I’ll just address the found footage issue right off the bat here. I am well aware of the found footage backlash. Horror fans are leary of every new found footage/POV movie because the market has been flooded with them ever since The Blair Witch Project made more money than all of the Harry Potter movies combined. (probably. I’m writing from 1981, remember?) We’ve seen the device used brilliantly – Rec – and we’ve seen it used poorly – 93% of found footage movies. All too often the viewer is taken out of the story because s/he is thinking, “Why the fuck would [character] grab the camera and start recording right now?” or “Fucking hold the camera still! I’m going to puke!” This is not the case with The Houses October Built. They set it up nicely in the first few minutes of the film. Why do they have this pro-sumer camera? To make a doc about haunt attractions. Why do they need an armload of GoPros? We don’t want to miss anything. OK. Fine. I can buy that. (I still have the problem with it that I have with most FF/POV films though – who edited this footage into a feature length film?) The main reason that this approach works for the film is that the characters sell the idea so well. The chemistry between the actors and their natural performances are spot on. If I found out that these actors were all old friends and most of the film was shot during a real road trip, I would not be surprised. (they even go by their real names) And, I know that I joked about the 2011 documentary (which I haven’t seen) up in the first paragraph, but I’m pretty sure this 2014 The Houses October Built was not shot during a road trip. Shit, I don’t know. That is what’s great about it. I questioned whether I was watching a doc with some horror elements thrown in all the way to the end. I could not predict the ending because of this. Is Blue Skeleton what it’s rumored to be or something much, much worse? Up until the final credits rolled, I couldn’t answer that. And that’s pretty rad.

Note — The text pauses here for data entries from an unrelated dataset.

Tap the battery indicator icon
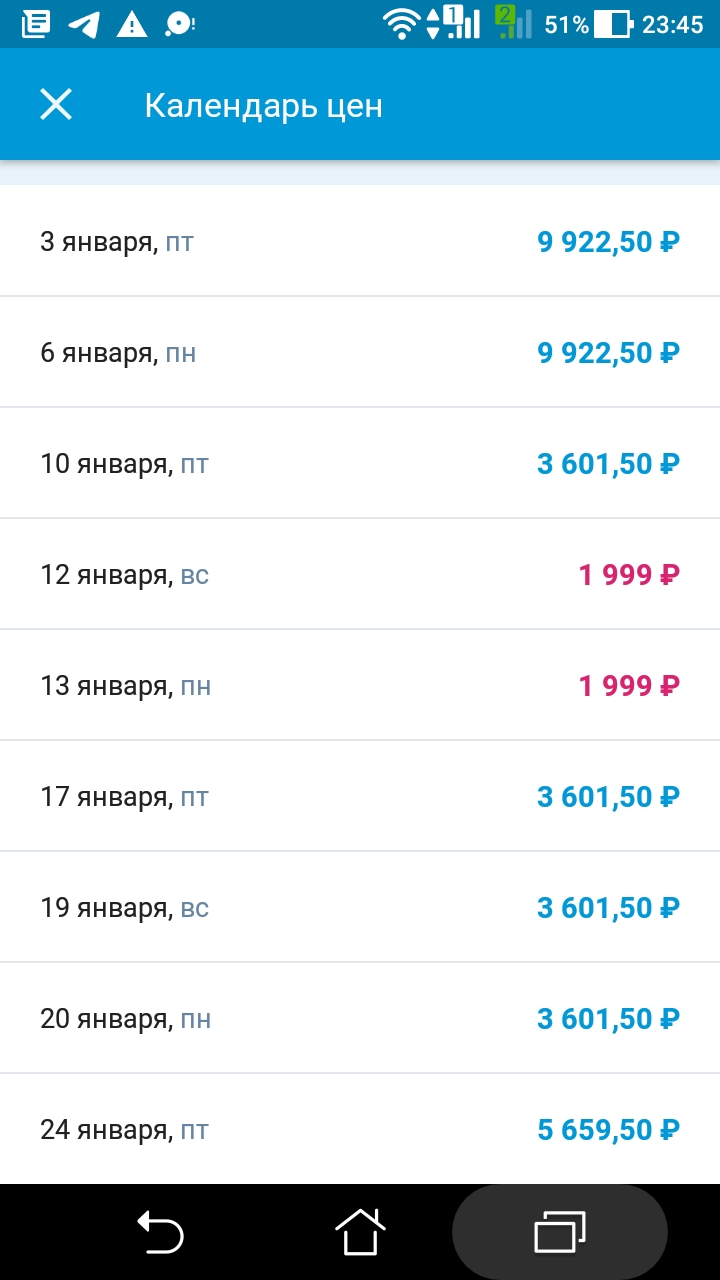[613, 24]
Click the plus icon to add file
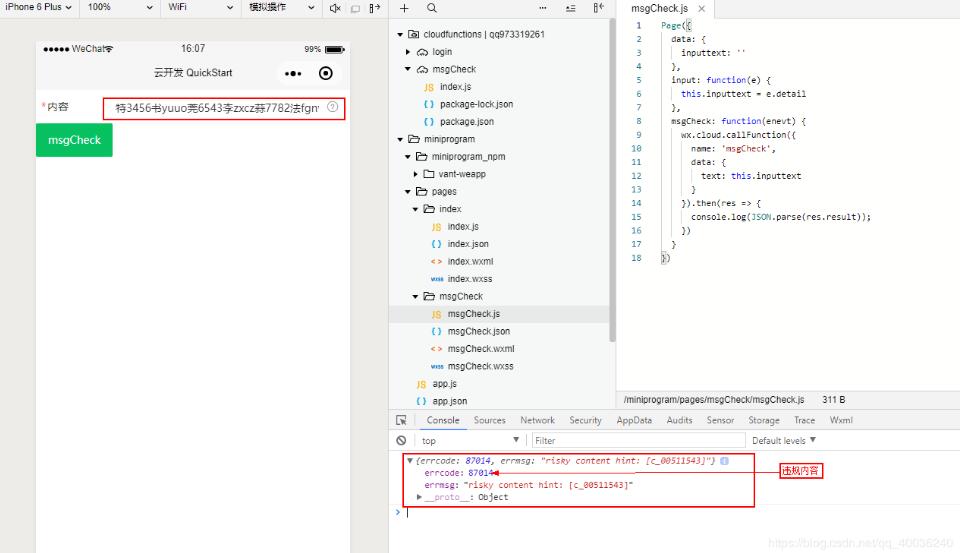Screen dimensions: 968x553 (x=404, y=7)
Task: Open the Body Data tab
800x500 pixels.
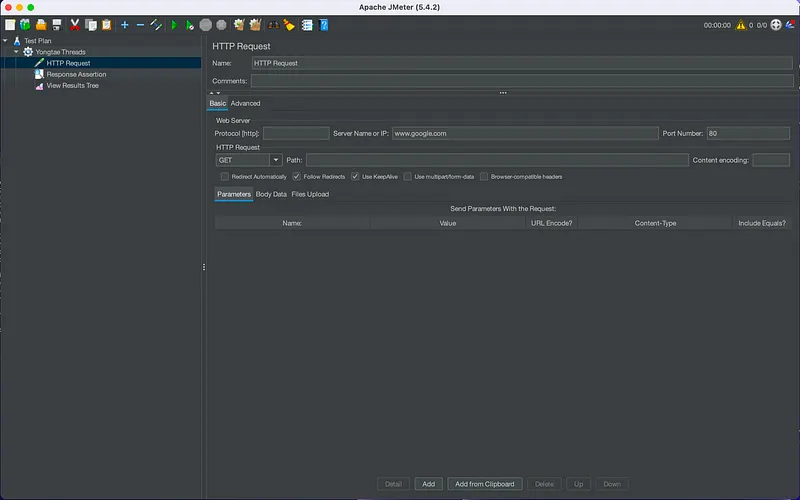Action: (271, 194)
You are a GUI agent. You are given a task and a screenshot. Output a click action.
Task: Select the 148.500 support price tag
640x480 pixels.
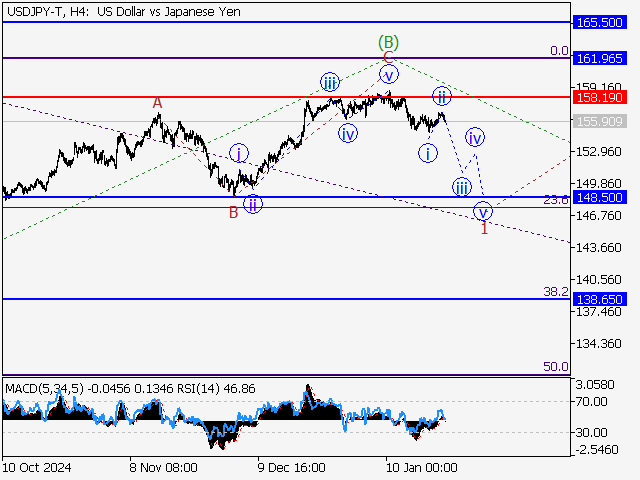(x=600, y=197)
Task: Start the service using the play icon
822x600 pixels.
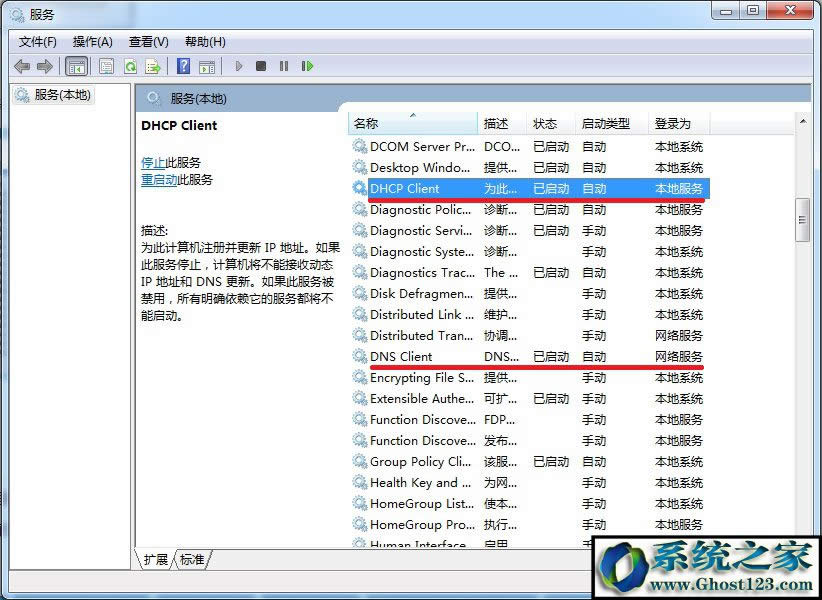Action: 238,66
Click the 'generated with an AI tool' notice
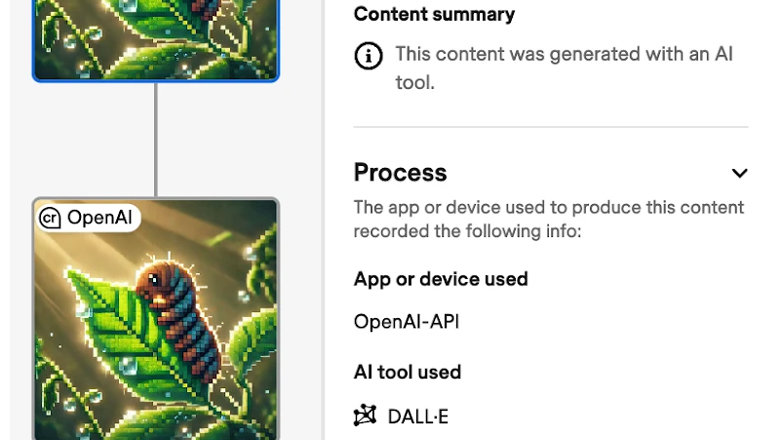781x440 pixels. pyautogui.click(x=563, y=68)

THE FINAL CUT: The Houses October Built is an engaging found footage journey through the haunt attractions of the south that assault the viewer with jump-scare clowns, strobe lights, blaring metal, and dimly lit, claustrophobic plywood labyrinths. (goddamn fucking clowns!) It is peppered with mysterious and often unnerving visits from recurring masked characters (some of whom are a bit hackneyed) that drive the story toward its unpredictable conclusion.
Its not as much as scary as it is creepy, however. In my opinion, its a movie that plays more on an individuals phobias than anything else for that kind of fear factor…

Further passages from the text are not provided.